Help Me
This time of year is the gold standard for overdoing life, then we get sick and have no fun. Schedules are full, expectations are increasingly high, and somehow we convince ourselves we should be able to handle all of it.
This is your reminder to ask for help. Asking for help isn’t a weakness. It’s a necessity if you want time for self-care, sleep, and any kind of healthy routine. My kids are 12. My husband and I both work. I have aging parents and in-laws who need help with a variety of things. Life is full and it’s heavy sometimes.
It IS POSSIBLE to feel happy even when life is hard. We’re wired with a negativity bias because our brains are built for survival. We’re also wired to be independent and not ask for help. That combination can be brutal.
I’ll be honest: I stink at asking for help. But I’ve learned that many hands really do make light work.
We all get 168 hours in a week. How we spend them matters. Someone at my corporate wellness workshop on Stress asked me this week how I get in workouts and all of the things in the week. This is a longer version of what I shared with her.
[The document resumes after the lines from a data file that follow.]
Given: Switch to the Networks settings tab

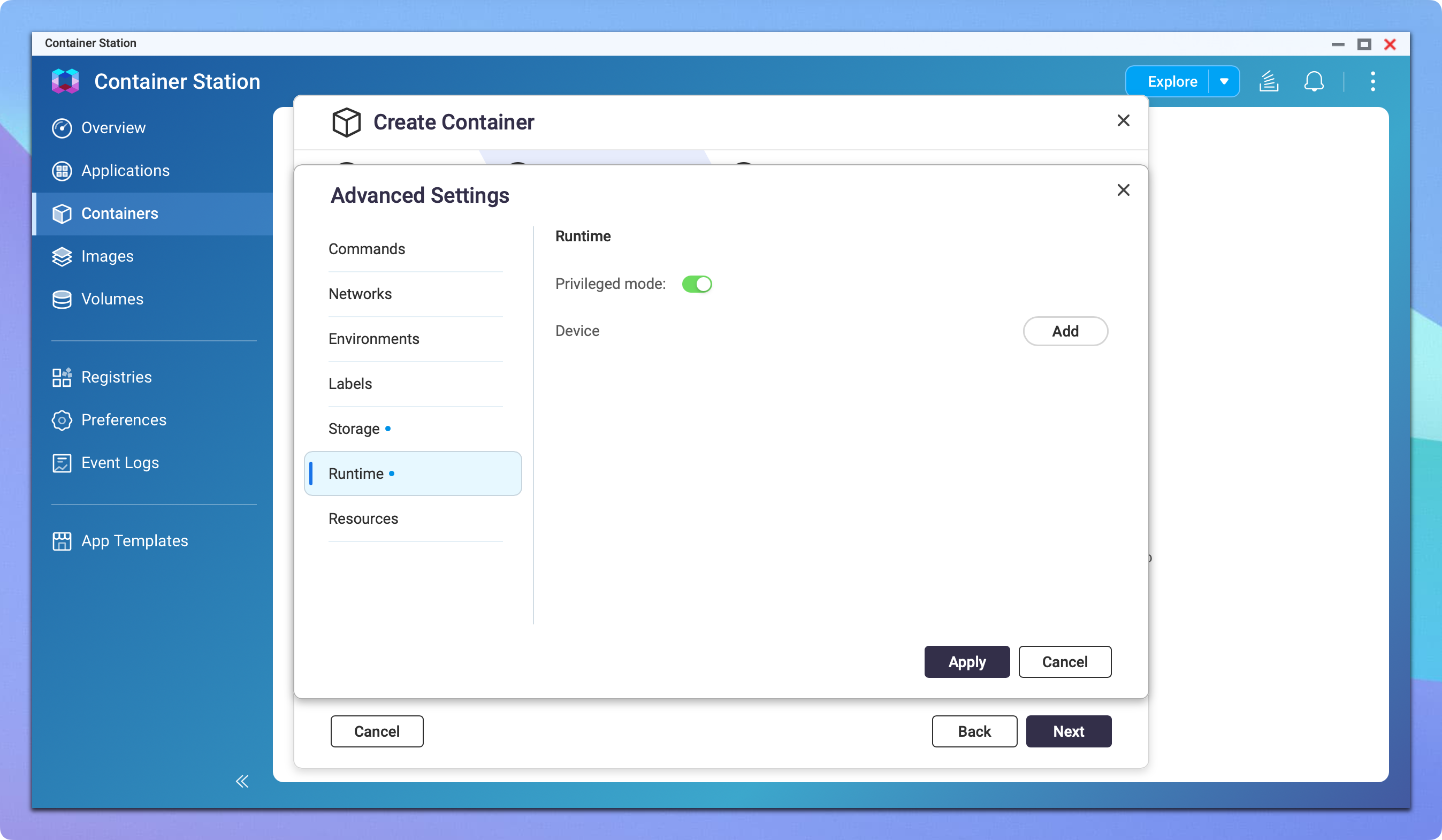Looking at the screenshot, I should point(360,294).
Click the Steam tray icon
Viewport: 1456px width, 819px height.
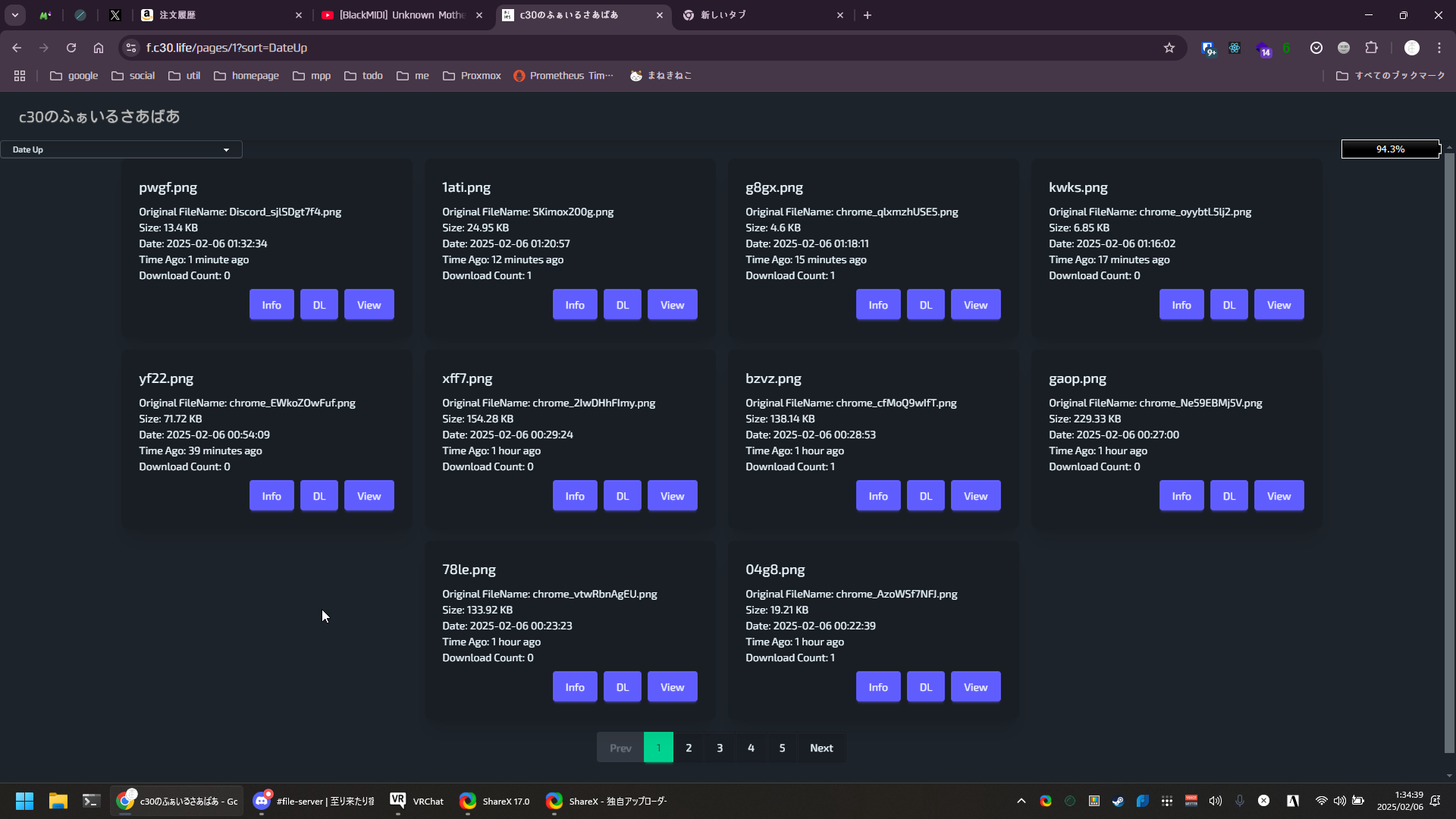pyautogui.click(x=1118, y=801)
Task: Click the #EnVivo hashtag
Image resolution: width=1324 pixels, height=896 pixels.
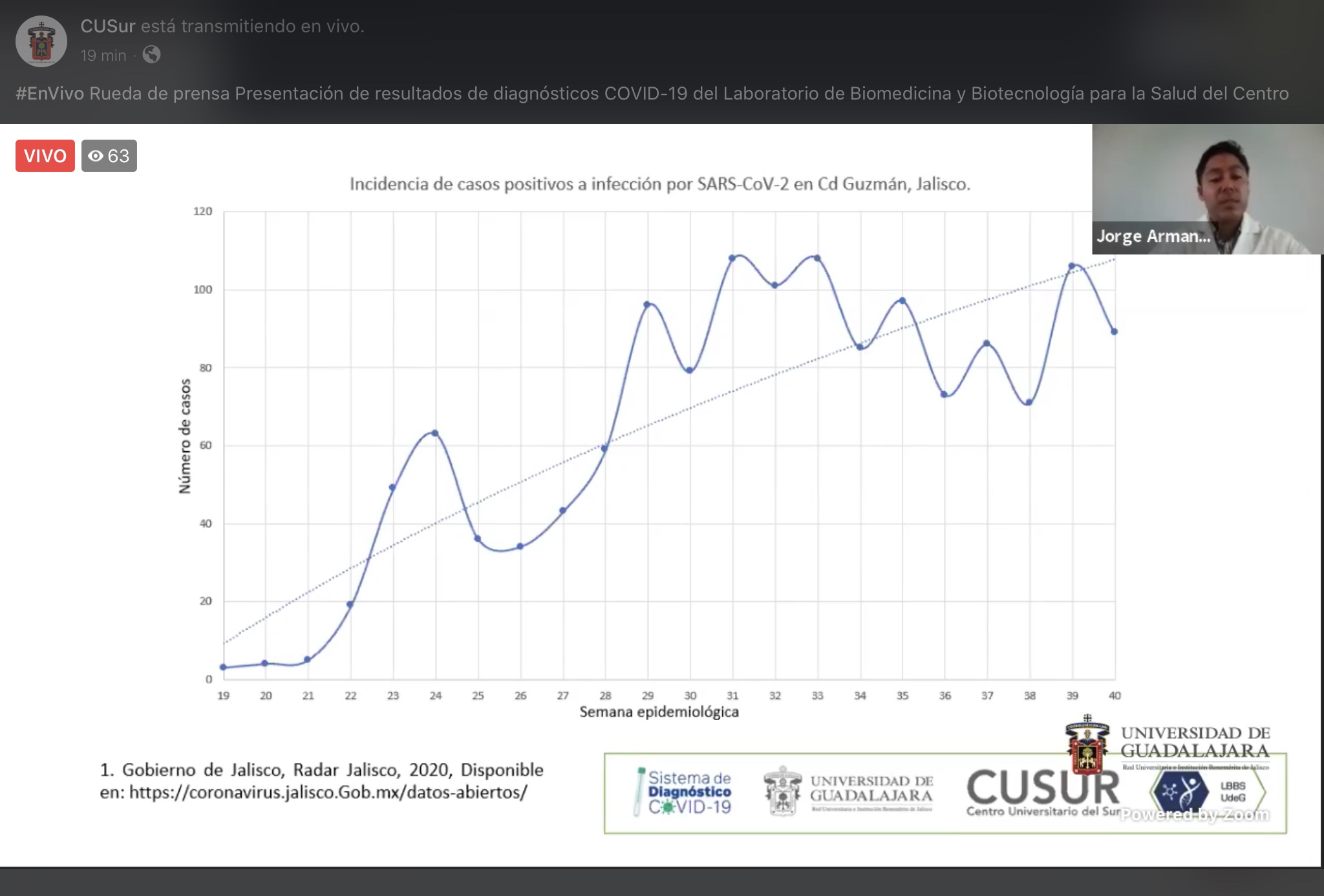Action: 50,94

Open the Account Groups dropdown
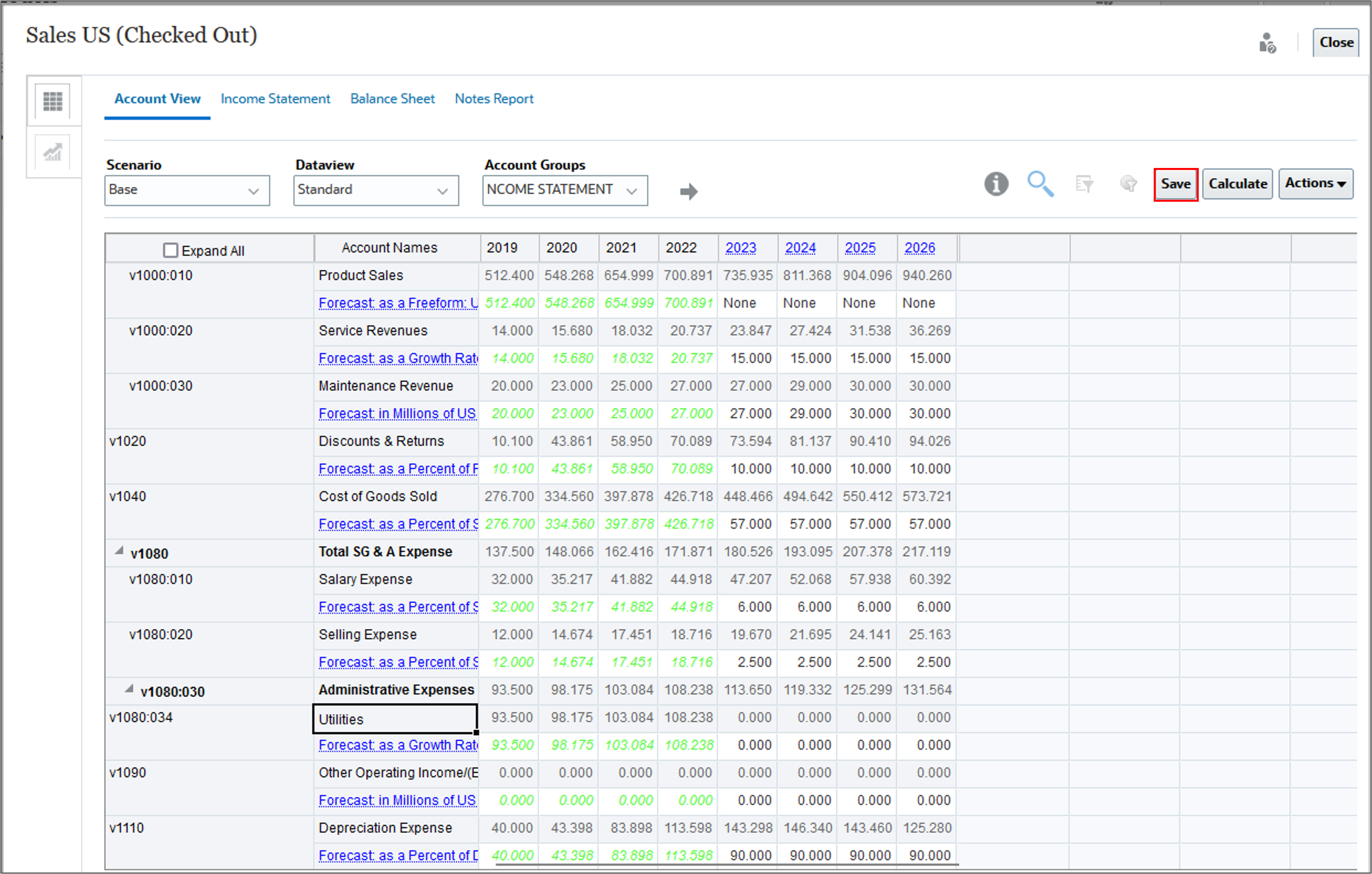tap(565, 190)
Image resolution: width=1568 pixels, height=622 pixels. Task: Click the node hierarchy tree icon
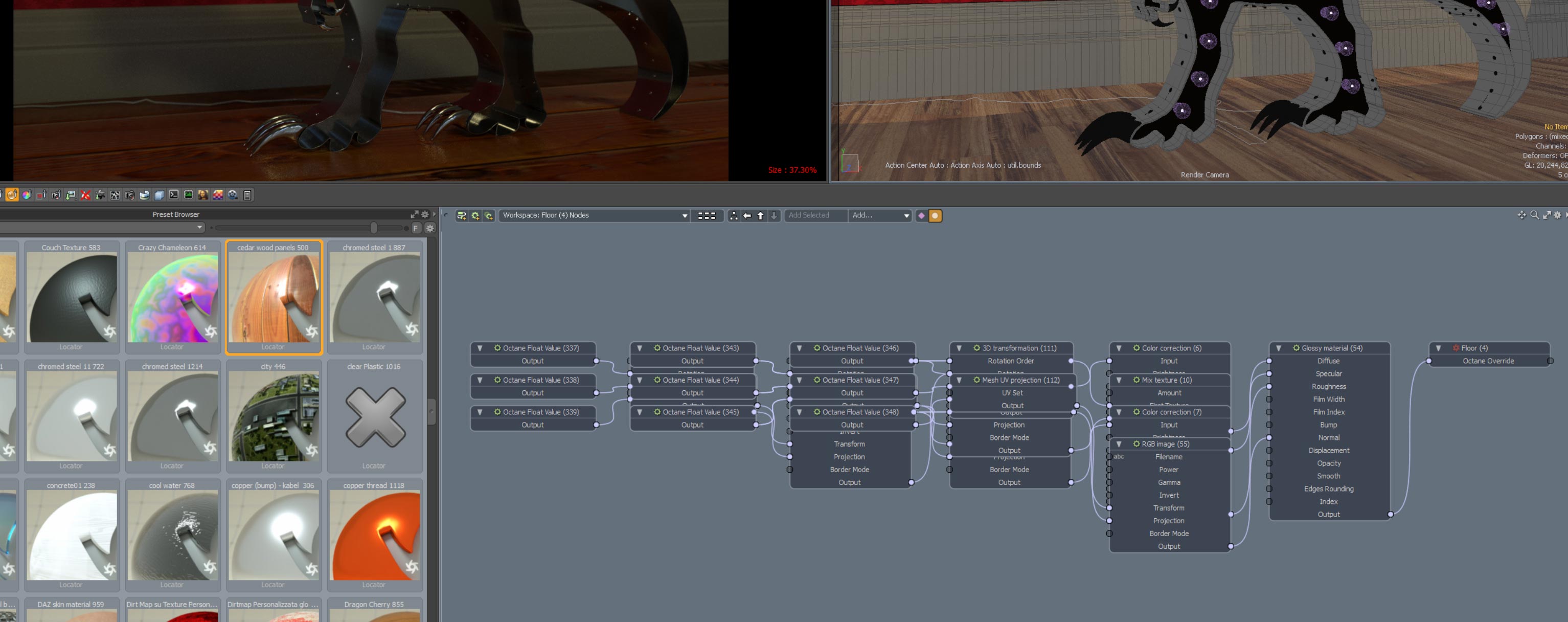tap(734, 216)
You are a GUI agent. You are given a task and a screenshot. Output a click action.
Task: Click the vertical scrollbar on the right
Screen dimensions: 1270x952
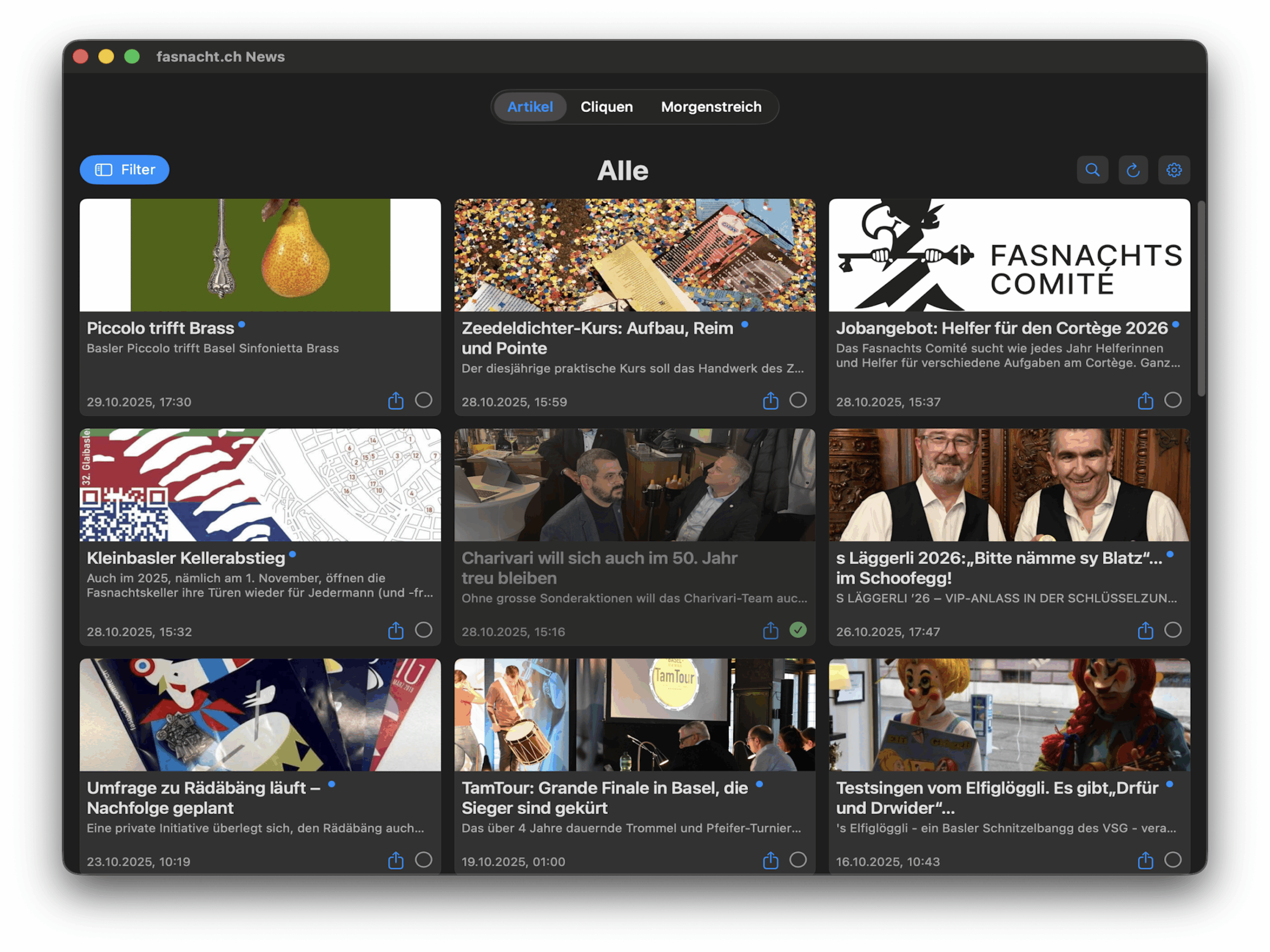pos(1201,298)
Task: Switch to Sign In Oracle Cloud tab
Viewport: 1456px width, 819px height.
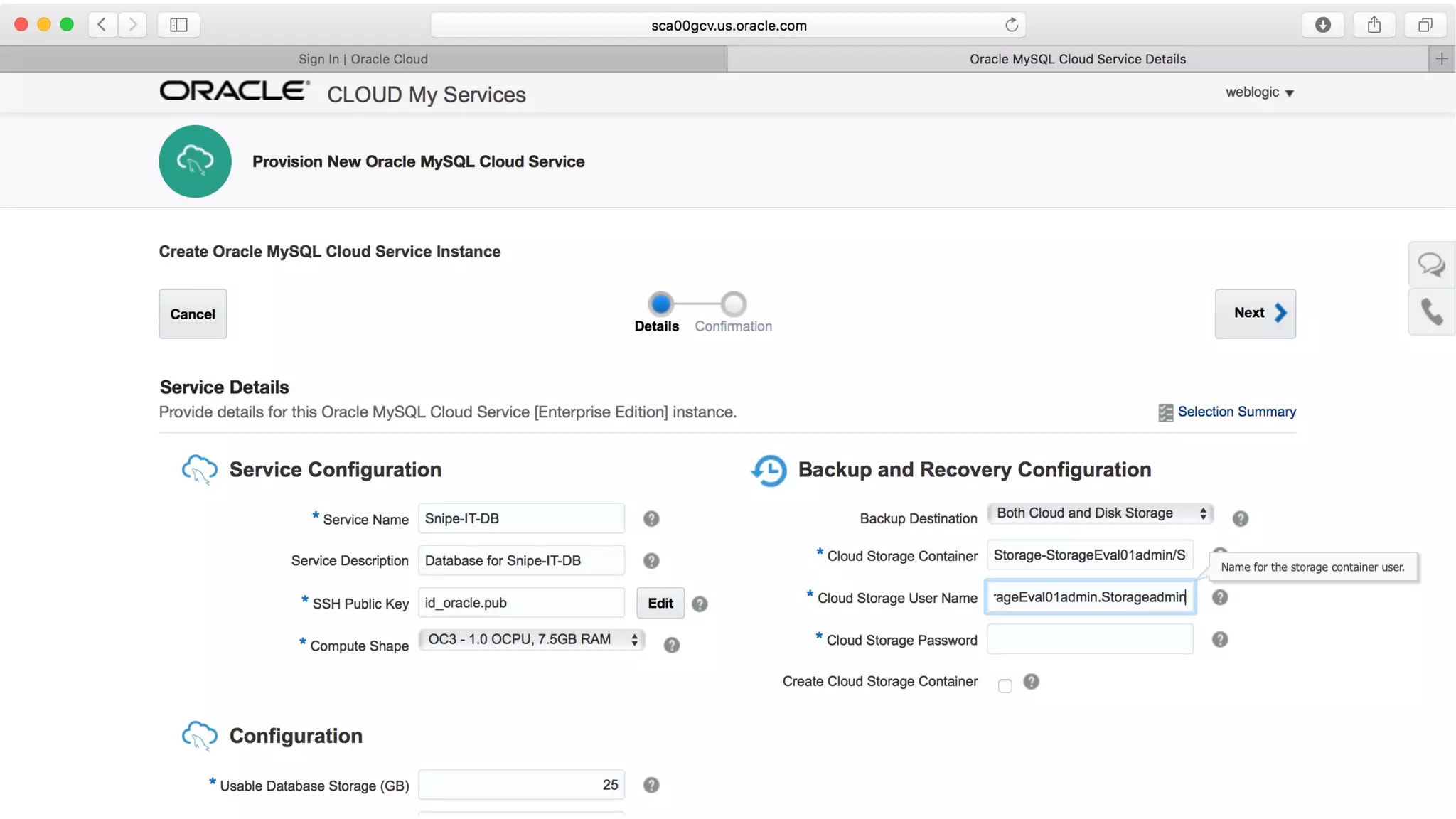Action: tap(363, 59)
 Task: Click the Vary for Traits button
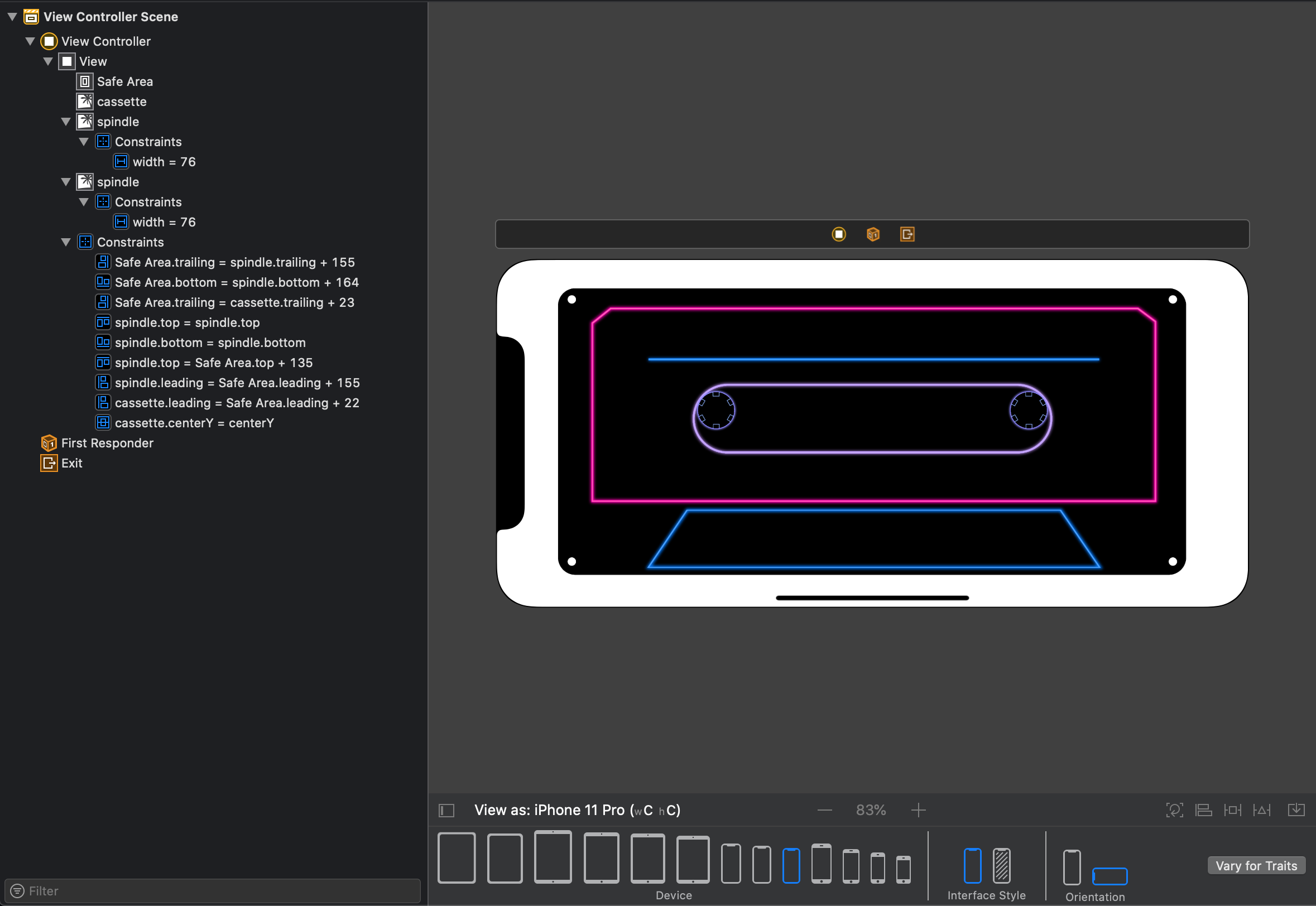[x=1256, y=866]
Here’s my top ten list of how I ask for help in my household nothing fancy, just specific and out loud:
- Laundry – who will pick up all the random clothing around the house? who will put their clothing away first?
- Vacuuming/sweeping – who will pick up first? who will actually run the vacuum?
- Dishes – who will wash? who will dry? who will put them away?
- Food prep – who will cut the carrots or whatever? who will make the seltzer in the SodaStream?
- Trash & recycling – who will empty the small cans? who will take the bins to the curb and back? who will take recycling? how about garbage?
- Pet care – who will feed the fish? who will walk the dogs?
- School logistics – who checks backpacks for papers? who signs forms? who packs lunches or snacks?
- Errands – who can run to the store for one missing ingredient? pick up prescriptions? grab groceries?
- Tidying common spaces – who resets the living room at night? who clears the kitchen counters?
- Emotional labor check-ins – who can listen for five minutes? who can sit with me while I figure this out?
You don’t get extra credit for doing it all alone. Independence is useful, but interdependence is how families and communities actually work. Bonus: families that do more together tend to feel closer and more relaxed. Many hands don’t just make light work. They make sustainable lives. Before the day ends, name one task you will no longer carry by yourself. Ask for help. Then pass this list along to someone who needs permission to do the same.
P.S. I have also recently learned if I say “what I will I say about those _______over there?” it helps my kids think for themselves rather than me using my brain power to tell them what I am thinking.